Hemming began her professional career at London's Open Space Theatre, where she performed multitask duties and often operated on a limited budget, a commitment that lasted for over a decade. She also worked for several years at the Hampstead Theatre Club. During that time, Hemming met many prominent directors, such as Michael Rudman, Alan Ayckbourn, Trevor Nunn, Richard Eyre, Howard Davies, and Nancy Meckler, who frequently asked her about collaboration on bigger-scale productions.

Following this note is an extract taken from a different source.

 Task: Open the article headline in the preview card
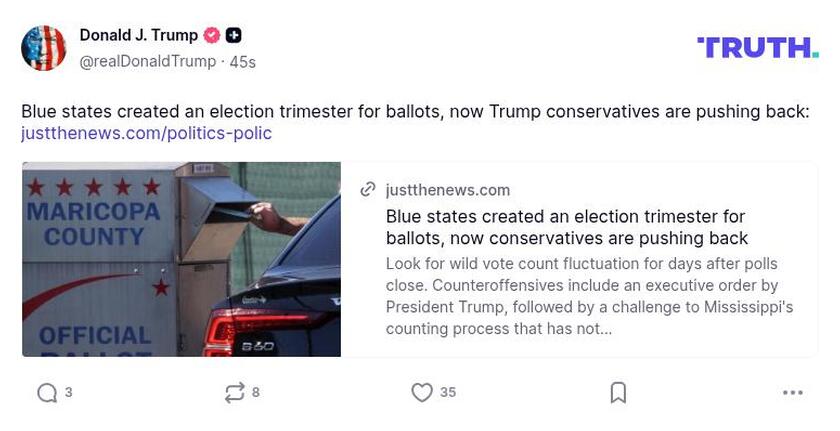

She consequently made various designs for some of the biggest companies on the British stage and, at one point, had five London shows running simultaneously; those include productions for the Royal National Theatre, the Royal Shakespeare Company, and the West End. She also worked on Broadway and received a Tony Award for Best Costume Design nomination for the 1983 production of Shakespeare's All's Well That Ends Well.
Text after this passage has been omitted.